REQUIREMENT:
Restate verbatim the span of lines below between the line with "Download chart .csv" and the line with "Given: Open Media Planner in the sidebar", including those two lines, and only that span.

DATA EXTRACTS:
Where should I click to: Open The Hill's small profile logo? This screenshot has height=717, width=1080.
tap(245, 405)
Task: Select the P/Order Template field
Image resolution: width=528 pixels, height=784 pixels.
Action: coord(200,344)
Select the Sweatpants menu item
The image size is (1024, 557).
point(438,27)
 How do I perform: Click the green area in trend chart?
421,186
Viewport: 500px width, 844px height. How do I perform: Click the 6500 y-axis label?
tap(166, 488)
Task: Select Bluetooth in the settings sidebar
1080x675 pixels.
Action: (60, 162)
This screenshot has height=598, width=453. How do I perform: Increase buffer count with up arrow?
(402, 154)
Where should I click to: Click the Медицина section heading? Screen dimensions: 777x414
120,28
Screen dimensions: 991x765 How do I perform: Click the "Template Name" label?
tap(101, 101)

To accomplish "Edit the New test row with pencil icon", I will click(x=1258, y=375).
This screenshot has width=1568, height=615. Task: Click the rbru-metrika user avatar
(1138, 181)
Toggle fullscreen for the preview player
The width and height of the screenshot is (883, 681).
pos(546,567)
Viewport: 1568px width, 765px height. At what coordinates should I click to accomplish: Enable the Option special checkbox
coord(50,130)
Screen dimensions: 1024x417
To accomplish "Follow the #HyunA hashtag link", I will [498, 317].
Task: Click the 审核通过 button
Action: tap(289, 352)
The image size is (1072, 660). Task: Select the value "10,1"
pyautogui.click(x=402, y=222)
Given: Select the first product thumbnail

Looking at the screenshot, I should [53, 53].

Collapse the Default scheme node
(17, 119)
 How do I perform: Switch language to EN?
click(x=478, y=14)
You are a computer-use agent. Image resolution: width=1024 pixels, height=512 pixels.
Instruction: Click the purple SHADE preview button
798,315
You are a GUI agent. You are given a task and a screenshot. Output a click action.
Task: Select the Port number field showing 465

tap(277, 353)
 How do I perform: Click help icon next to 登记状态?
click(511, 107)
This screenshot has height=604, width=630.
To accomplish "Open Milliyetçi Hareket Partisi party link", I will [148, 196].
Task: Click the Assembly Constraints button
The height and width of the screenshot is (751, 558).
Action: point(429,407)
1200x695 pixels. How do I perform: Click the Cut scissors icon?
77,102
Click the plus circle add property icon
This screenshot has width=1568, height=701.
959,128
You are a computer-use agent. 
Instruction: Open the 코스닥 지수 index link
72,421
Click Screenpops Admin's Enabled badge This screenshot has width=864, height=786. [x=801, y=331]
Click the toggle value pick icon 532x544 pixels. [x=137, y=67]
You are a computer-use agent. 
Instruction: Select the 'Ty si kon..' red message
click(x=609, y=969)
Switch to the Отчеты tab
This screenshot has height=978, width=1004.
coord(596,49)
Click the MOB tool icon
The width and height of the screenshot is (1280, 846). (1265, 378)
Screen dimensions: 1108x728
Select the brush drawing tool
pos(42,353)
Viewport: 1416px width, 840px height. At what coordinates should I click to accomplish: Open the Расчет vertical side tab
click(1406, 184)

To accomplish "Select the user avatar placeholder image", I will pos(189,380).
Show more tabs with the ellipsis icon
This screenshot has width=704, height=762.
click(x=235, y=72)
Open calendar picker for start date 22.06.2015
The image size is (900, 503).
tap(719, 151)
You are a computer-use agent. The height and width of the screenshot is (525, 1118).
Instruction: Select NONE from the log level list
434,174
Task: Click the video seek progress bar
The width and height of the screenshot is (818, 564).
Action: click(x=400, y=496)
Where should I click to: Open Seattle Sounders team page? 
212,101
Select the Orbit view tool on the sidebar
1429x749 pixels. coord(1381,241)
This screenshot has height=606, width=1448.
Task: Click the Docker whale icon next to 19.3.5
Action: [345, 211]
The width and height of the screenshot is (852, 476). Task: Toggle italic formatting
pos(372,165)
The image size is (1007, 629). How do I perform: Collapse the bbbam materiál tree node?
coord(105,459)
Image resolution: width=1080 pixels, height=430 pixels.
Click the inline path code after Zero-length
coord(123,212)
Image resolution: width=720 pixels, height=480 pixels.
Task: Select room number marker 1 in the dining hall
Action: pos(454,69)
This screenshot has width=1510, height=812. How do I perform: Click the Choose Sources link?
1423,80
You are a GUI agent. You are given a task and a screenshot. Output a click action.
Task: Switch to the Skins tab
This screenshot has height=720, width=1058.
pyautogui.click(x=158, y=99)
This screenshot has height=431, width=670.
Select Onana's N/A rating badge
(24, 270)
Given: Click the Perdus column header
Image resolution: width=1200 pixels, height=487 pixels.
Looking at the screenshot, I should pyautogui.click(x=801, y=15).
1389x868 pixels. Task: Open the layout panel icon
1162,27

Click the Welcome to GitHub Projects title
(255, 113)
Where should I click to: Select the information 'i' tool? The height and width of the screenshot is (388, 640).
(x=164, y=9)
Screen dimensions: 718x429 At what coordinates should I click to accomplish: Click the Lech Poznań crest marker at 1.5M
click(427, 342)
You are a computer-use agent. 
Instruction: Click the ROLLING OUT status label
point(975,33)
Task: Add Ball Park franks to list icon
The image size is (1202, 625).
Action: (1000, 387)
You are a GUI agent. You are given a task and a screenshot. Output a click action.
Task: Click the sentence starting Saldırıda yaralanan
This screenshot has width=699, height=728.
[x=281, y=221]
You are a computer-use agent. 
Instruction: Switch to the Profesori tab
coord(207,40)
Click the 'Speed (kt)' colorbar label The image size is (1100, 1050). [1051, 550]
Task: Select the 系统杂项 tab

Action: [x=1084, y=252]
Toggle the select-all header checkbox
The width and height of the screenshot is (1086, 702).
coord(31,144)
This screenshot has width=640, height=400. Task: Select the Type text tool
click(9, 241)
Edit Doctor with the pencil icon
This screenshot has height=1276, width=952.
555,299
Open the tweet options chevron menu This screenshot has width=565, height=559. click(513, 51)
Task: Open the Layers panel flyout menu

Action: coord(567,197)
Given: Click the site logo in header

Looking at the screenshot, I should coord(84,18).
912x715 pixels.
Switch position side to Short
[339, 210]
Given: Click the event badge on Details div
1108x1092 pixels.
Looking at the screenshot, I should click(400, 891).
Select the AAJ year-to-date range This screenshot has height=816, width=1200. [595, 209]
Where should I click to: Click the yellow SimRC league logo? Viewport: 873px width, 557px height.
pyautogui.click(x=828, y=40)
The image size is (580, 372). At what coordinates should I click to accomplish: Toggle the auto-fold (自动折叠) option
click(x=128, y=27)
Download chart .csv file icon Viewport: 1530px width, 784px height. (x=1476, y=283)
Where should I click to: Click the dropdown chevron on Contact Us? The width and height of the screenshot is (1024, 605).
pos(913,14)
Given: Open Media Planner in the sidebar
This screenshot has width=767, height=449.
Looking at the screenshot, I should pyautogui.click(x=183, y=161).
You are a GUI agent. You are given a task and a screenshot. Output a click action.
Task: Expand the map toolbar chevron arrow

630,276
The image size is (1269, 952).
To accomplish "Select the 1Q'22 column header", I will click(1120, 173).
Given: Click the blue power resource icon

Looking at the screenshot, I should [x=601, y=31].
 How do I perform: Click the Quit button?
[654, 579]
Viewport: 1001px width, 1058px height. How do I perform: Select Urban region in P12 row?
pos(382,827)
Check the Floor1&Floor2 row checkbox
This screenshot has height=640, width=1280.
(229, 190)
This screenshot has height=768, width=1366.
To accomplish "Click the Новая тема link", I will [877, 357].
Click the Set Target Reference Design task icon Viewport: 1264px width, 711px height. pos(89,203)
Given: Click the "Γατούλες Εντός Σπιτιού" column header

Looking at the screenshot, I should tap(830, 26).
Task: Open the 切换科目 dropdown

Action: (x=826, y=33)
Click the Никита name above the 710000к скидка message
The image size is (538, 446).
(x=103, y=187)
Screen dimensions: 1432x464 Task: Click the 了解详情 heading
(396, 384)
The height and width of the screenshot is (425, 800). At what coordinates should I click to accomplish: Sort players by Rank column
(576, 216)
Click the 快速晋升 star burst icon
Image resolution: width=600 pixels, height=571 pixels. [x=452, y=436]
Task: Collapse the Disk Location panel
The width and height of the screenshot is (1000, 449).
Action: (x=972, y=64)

YOUR SOLUTION:
Download chart .csv file icon Viewport: 1530px width, 784px height. (x=1476, y=283)
Where should I click to: Click the dropdown chevron on Contact Us? The width and height of the screenshot is (1024, 605).
pos(913,14)
Given: Open Media Planner in the sidebar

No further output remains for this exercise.